Muhammed al Qiq a été arrêté et détenu à plusieurs reprises dans le passé. Depuis le mois d’octobre 2015, les violences en Israël et dans les territoires palestiniens occupés se sont considérablement intensifiées. Tout comme durant d’autres périodes de regain de tension dans les territoires palestiniens occupés, les autorités israéliennes ont riposté en se livrant à des arrestations massives et en prononçant de plus en plus d’ordres de détention administrative, y compris à l’encontre de mineurs alors qu’elles ne l’avaient plus fait depuis plusieurs années. Selon l’organisation israélienne de défense des droits humains B’Tselem, 644 personnes étaient en détention administrative à la fin du mois d’août 2016, contre 341 un an auparavant.
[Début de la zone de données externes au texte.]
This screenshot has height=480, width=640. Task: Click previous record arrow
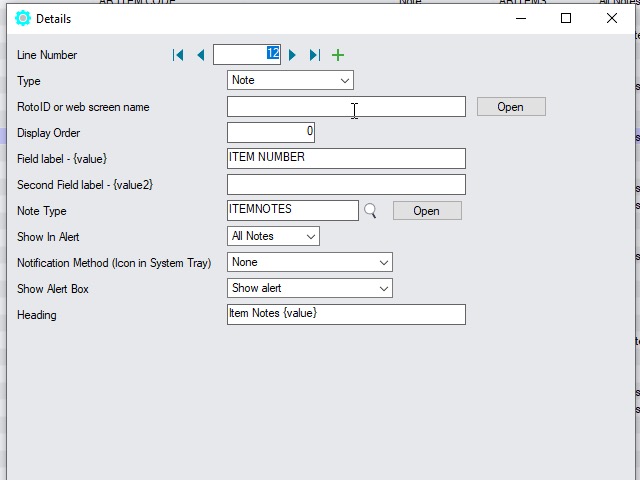point(200,55)
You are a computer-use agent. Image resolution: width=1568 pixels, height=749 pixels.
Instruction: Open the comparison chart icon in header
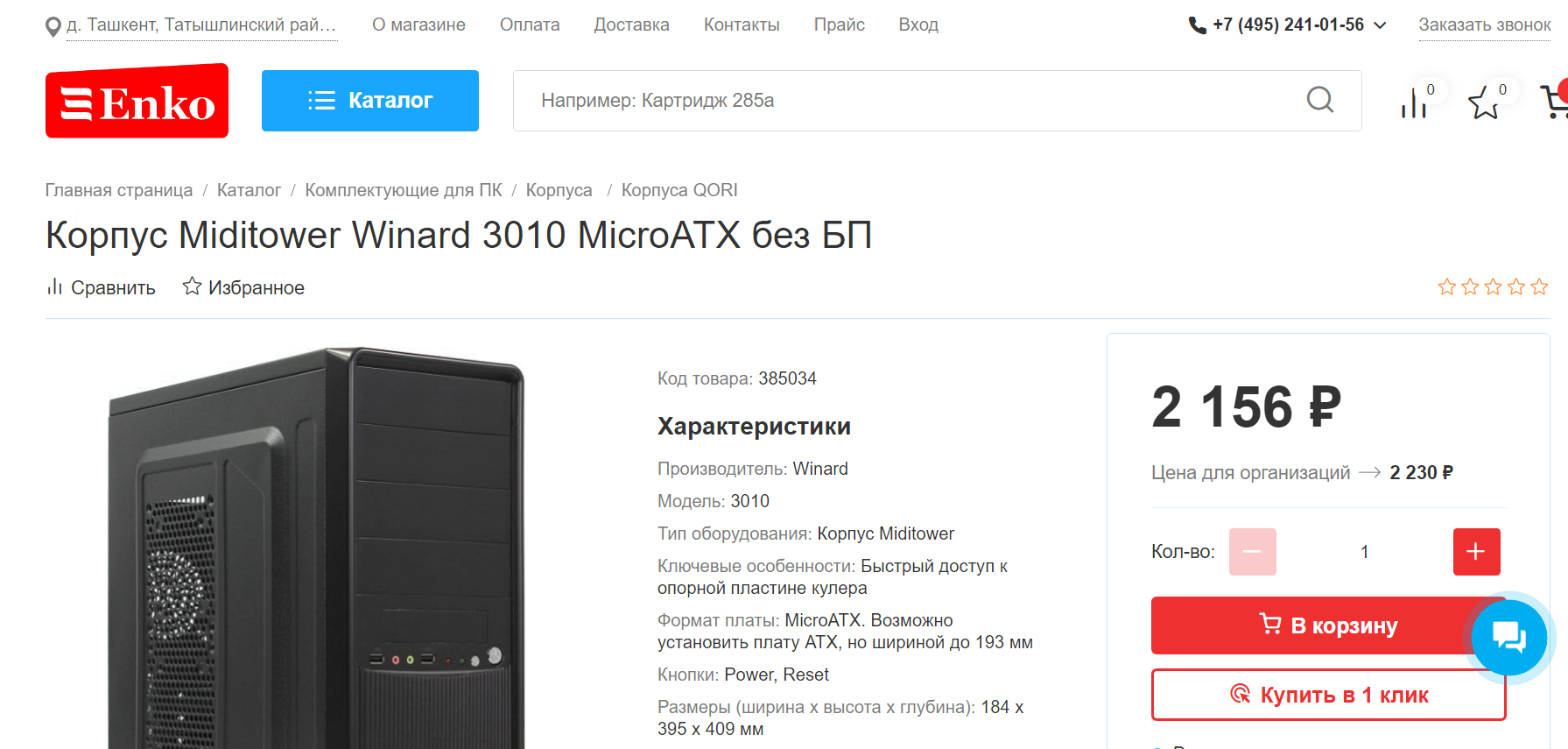(1413, 103)
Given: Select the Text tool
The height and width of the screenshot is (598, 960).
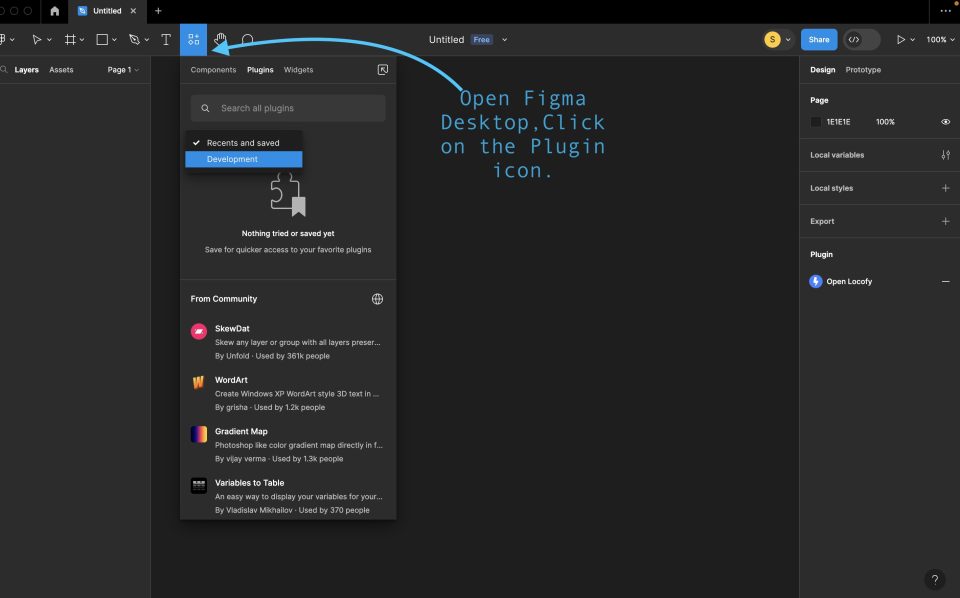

La détention administrative – introduite soi-disant à titre exceptionnel pour les personnes qui représentent un danger extrême et imminent du point de vue de la sécurité – est utilisée par les autorités israéliennes en parallèle du système judiciaire pour arrêter, inculper et poursuivre des personnes soupçonnées d’infractions pénales, voire des personnes qui n’auraient jamais dû être arrêtées. Les ordres de détention administrative peuvent être renouvelés indéfiniment et Amnesty International considère les Palestiniens détenus dans ce cadre comme des prisonniers d’opinion, incarcérés uniquement pour avoir exercé pacifiquement leurs droits aux libertés d’expression et d’association.

Le recours à des éléments de preuve classés secrets bafoue le droit des accusés à un procès équitable. Comme ils ne peuvent pas préparer une défense adéquate et ne savent pas quand ils seront remis en liberté, Amnesty International estime que le recours par Israël à la détention administrative peut être assimilé à un traitement cruel, inhumain et dégradant.